In Part I we explored the magic of polymorphism and its Object Pascal 
implementation, the virtual method. We discovered that the indicator of which 
virtual method to invoke on the instance data is stored in the instance data 
itself. 

In this installment, we conclude our exploration with a discussion of abstract 
interfaces and how virtual methods can defeat and enhance "smart linking." 

Abstract Interfaces

An abstract interface is a class type that contains no implementation and no data - 
only abstract virtual methods. Abstract interfaces allow you to completely separate 
the user of the interface from the implementation of the interface. 

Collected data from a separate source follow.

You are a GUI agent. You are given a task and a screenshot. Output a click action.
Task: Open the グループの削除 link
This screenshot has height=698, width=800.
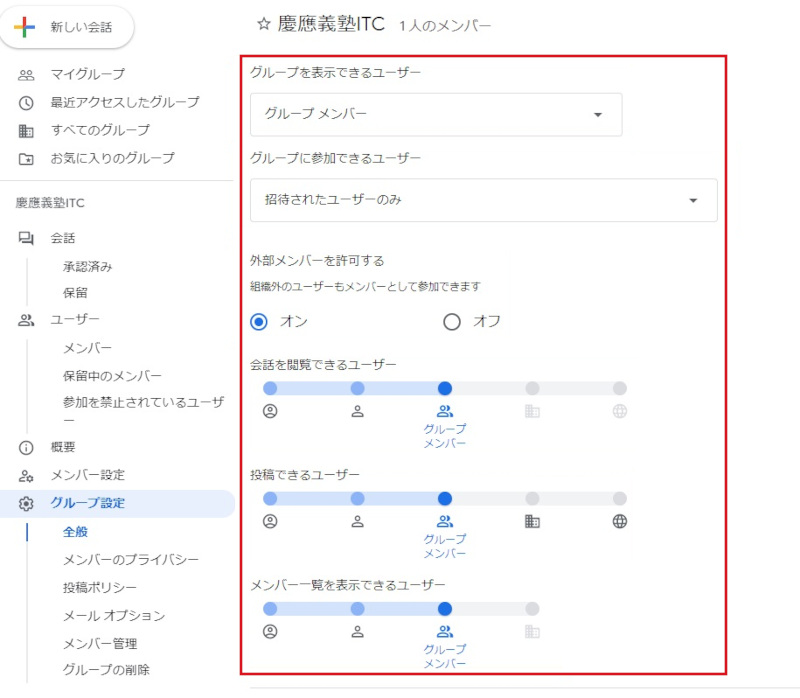(106, 670)
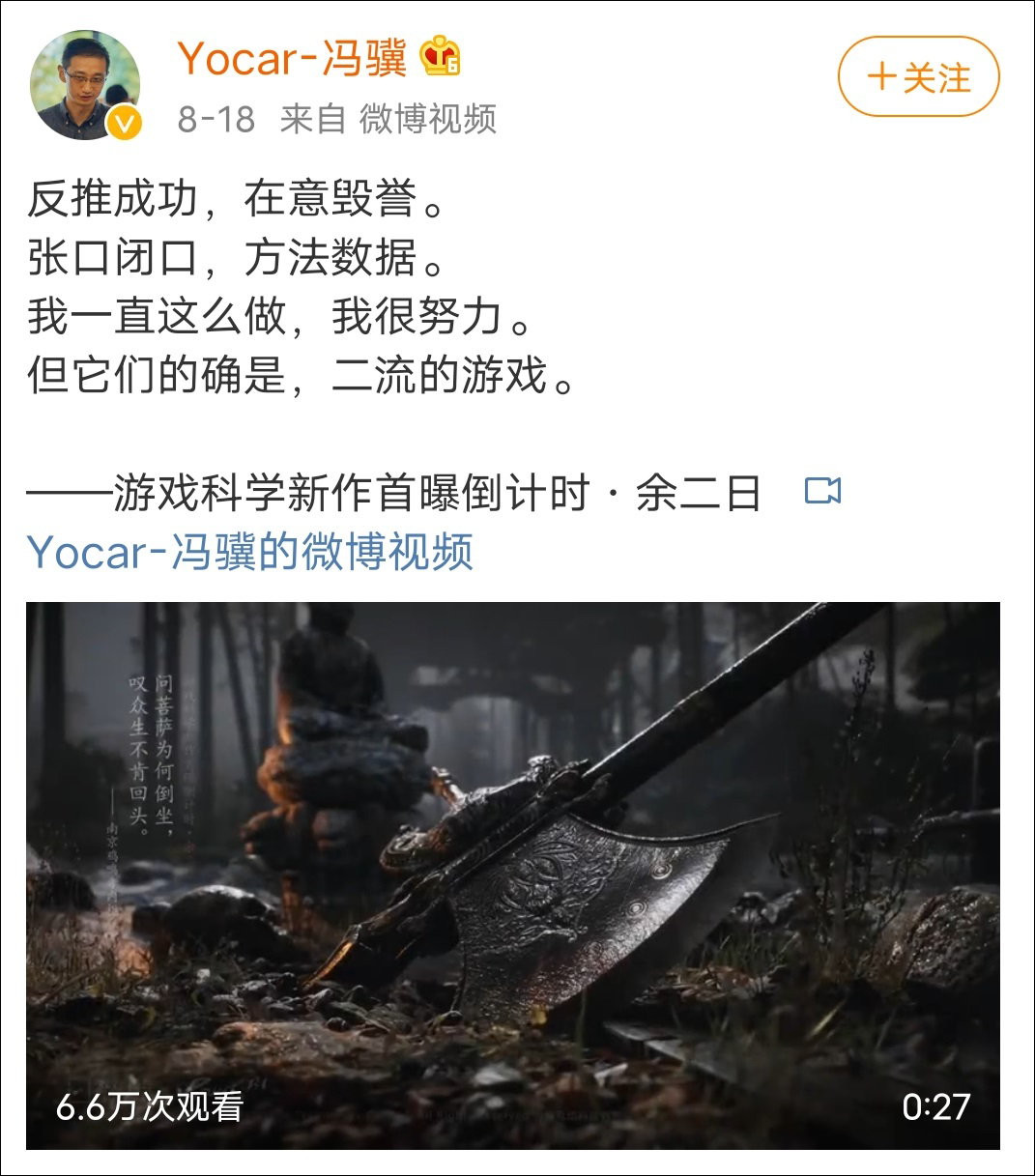Screen dimensions: 1035x1176
Task: Click the vertical calligraphy text in the video
Action: (152, 754)
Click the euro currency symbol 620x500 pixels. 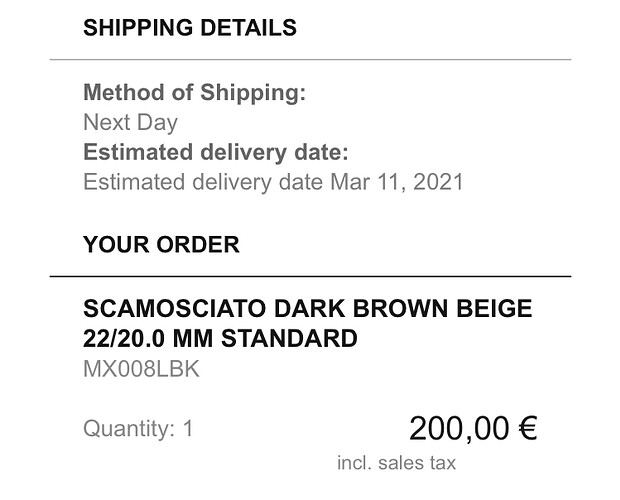click(528, 428)
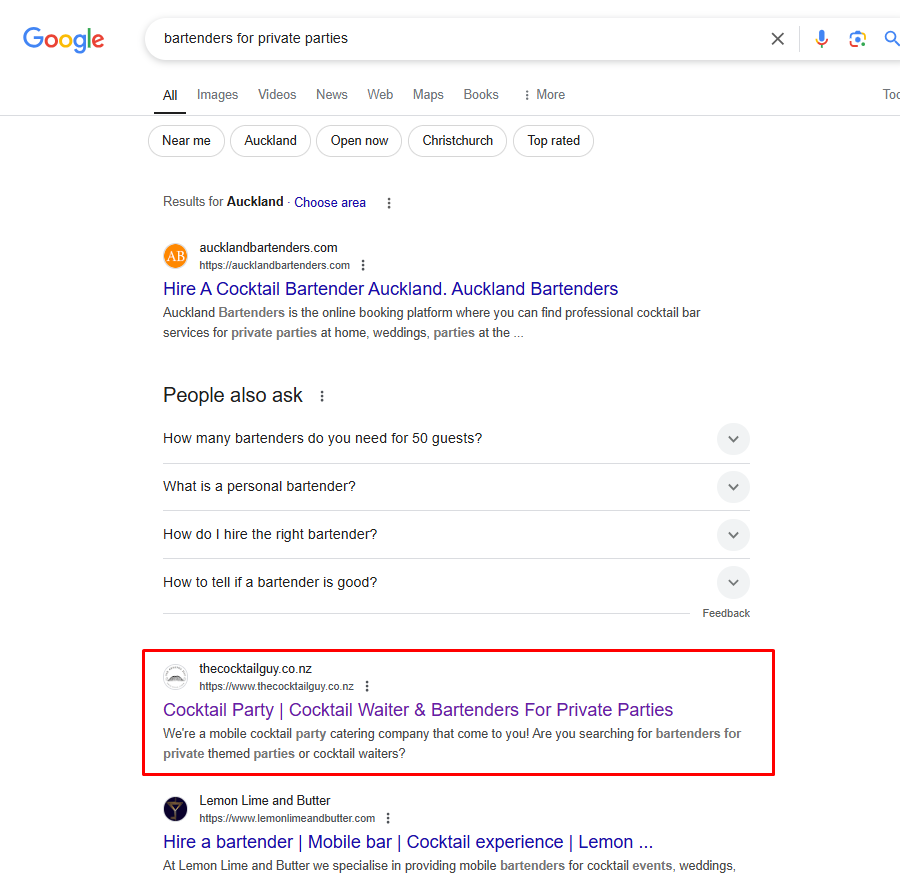Open the More search filters menu
Screen dimensions: 900x879
click(544, 95)
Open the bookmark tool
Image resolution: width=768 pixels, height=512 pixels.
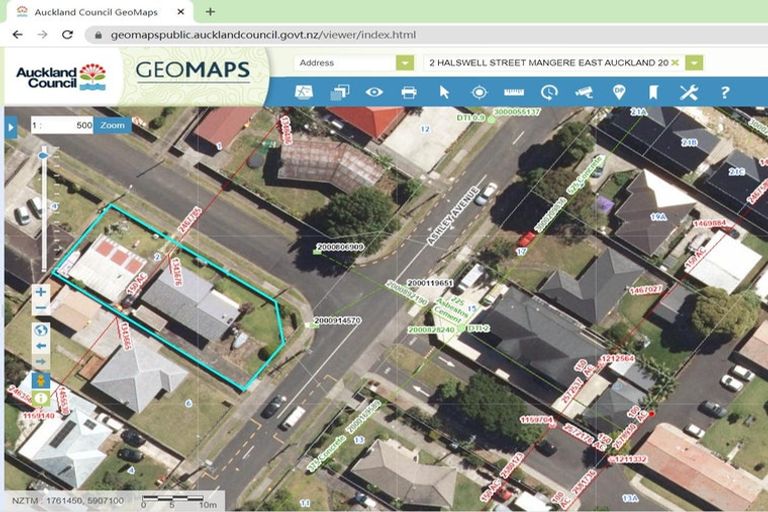tap(653, 92)
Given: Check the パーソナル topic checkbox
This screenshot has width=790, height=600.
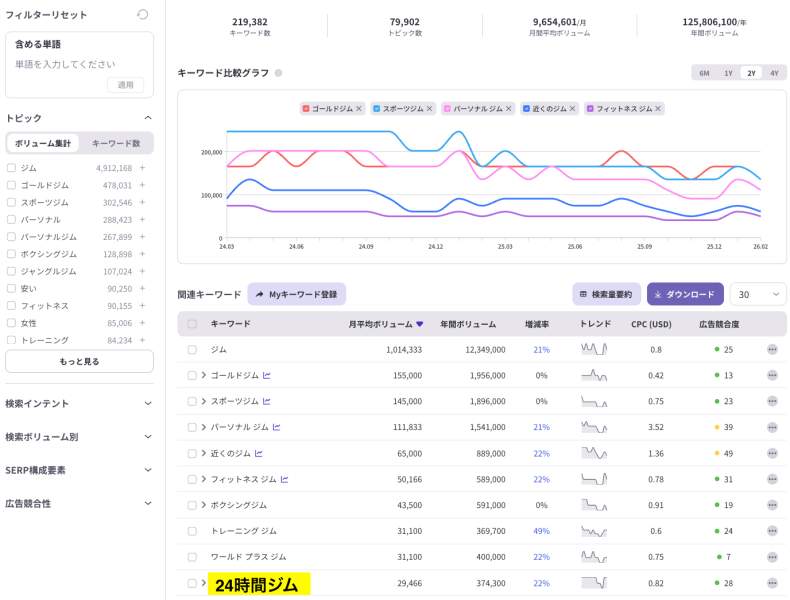Looking at the screenshot, I should (x=11, y=220).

And I do mean completely separate; with abstract interfaces, you can have an object 
implemented in a DLL and used by routines in an .EXE, just as if the object were 
implemented in the .EXE itself. Abstract interfaces can bridge: 

conceptual barriers within an application, 
logistical barriers between an application and a DLL, 
language barriers between applications written in different programming languages, 
and 
address space barriers that separate Win32 processes. 

In all cases, the client application uses the interface class just as it would any 
class it implemented itself. 

Let's now take a closer look at how an abstract interface class can bridge the gap 
between an application and a DLL. (By the way, abstract interfaces are the 
foundation of OLE programming.) 

Importing Objects from DLLs: The Hard Way. If you want an application to use a 
function in a DLL, you must create a "fake" function declaration that tells the 
compiler what it needs to know about the parameter list and result type of the 
function. Instead of a method body, this fake function declaration contains a 
reference to a DLL and function name. The compiler sees these and knows what code 
to generate to call the proper address in the DLL at run time. 

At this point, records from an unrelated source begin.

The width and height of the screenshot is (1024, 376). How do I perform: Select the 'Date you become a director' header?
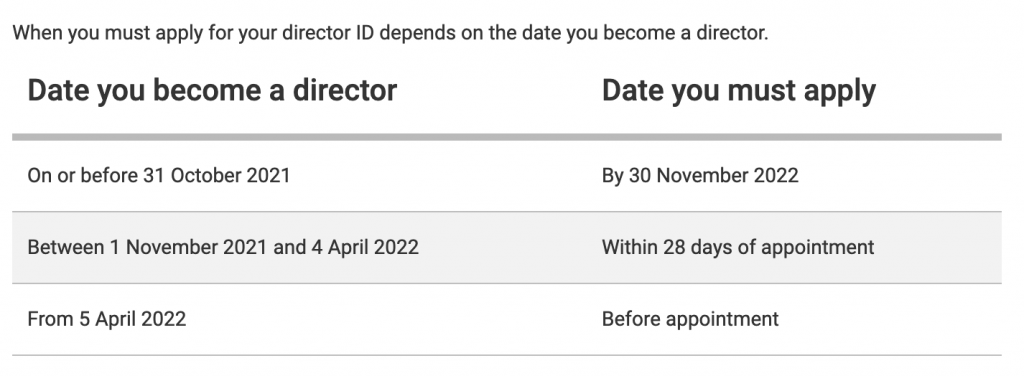[212, 91]
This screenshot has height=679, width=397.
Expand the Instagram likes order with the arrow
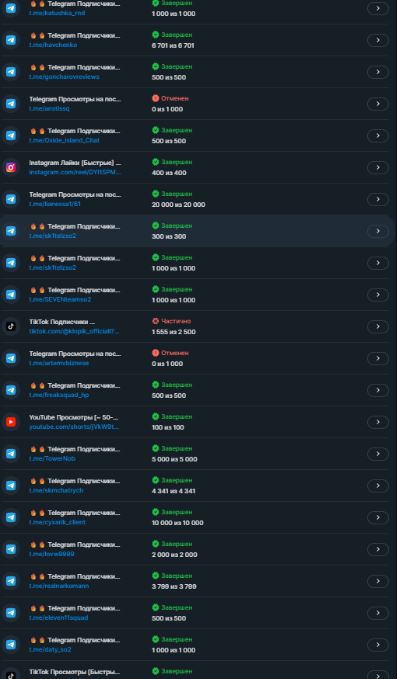coord(378,168)
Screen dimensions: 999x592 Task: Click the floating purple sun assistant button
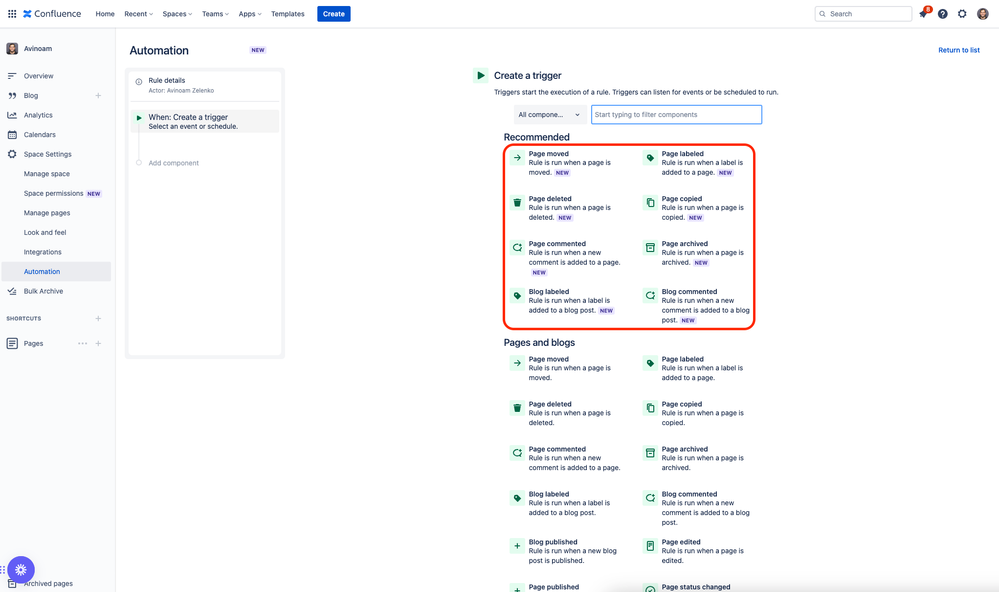pyautogui.click(x=21, y=570)
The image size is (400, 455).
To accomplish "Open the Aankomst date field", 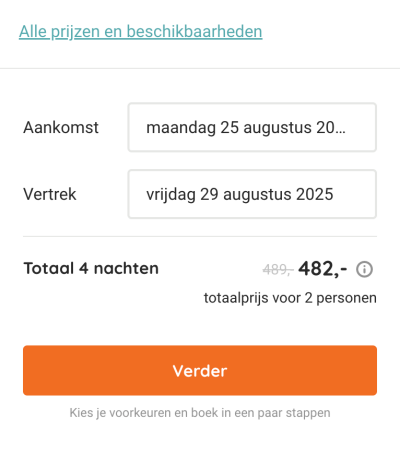I will [x=252, y=127].
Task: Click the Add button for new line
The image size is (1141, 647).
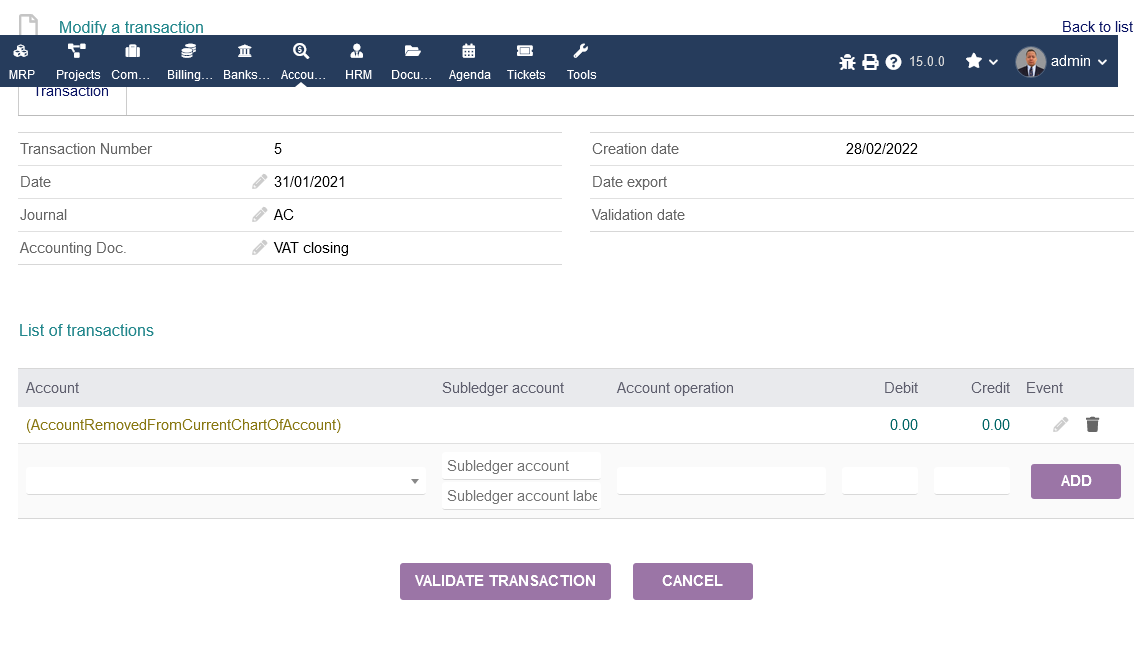Action: tap(1075, 481)
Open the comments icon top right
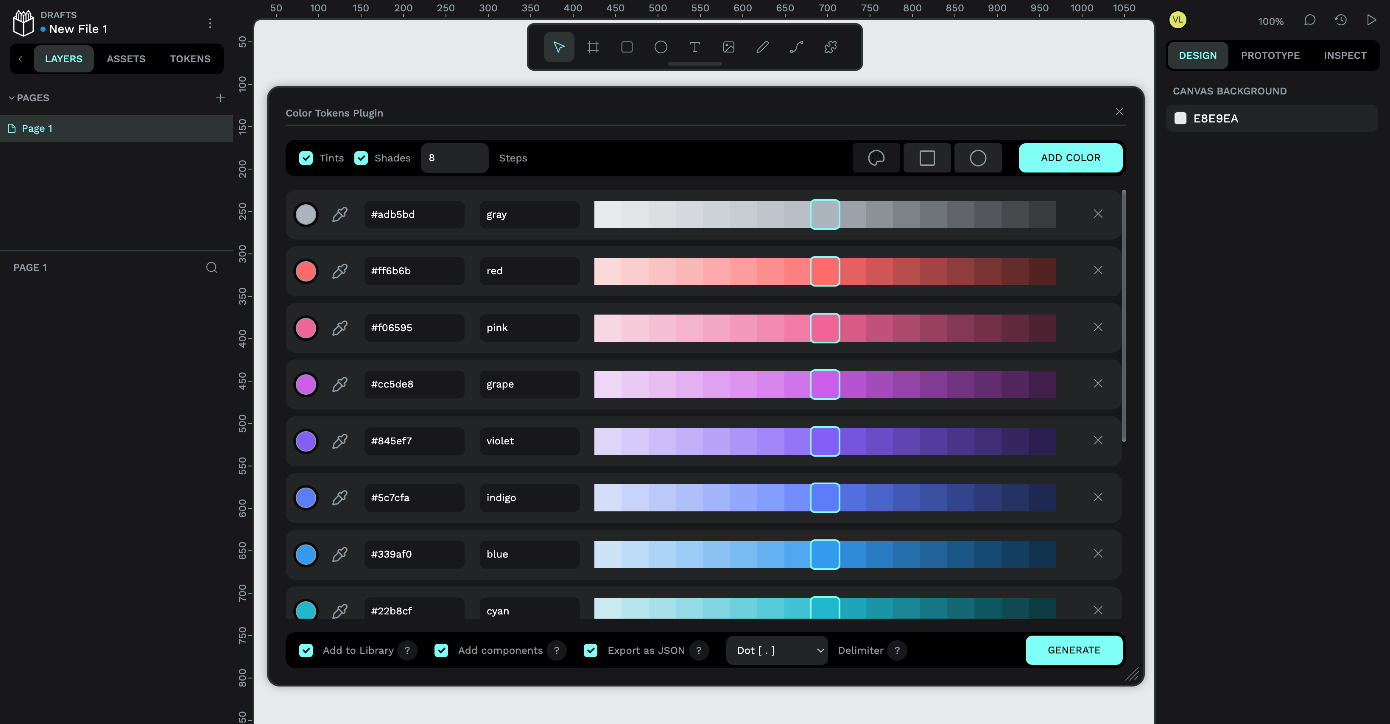Image resolution: width=1390 pixels, height=724 pixels. (x=1310, y=20)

To have an application use an object that's implemented in a DLL, you could do 
essentially the same thing, declaring a separate function for each object method in 
the DLL. As the number of methods in the DLL object increases, however, keeping 
track of all those functions will become a chore. To make things a little easier to 
manage, you could set up the DLL to give you (the client application) an array of 
function pointers that you would use to call any of the DLL functions associated 
with a particular DLL class type. 

You can see where this is headed. A Virtual Method Table is precisely an array of 
function pointers (we discussed the VMT last month). Why do things the hard way 
when the compiler can do the dirty work for you? 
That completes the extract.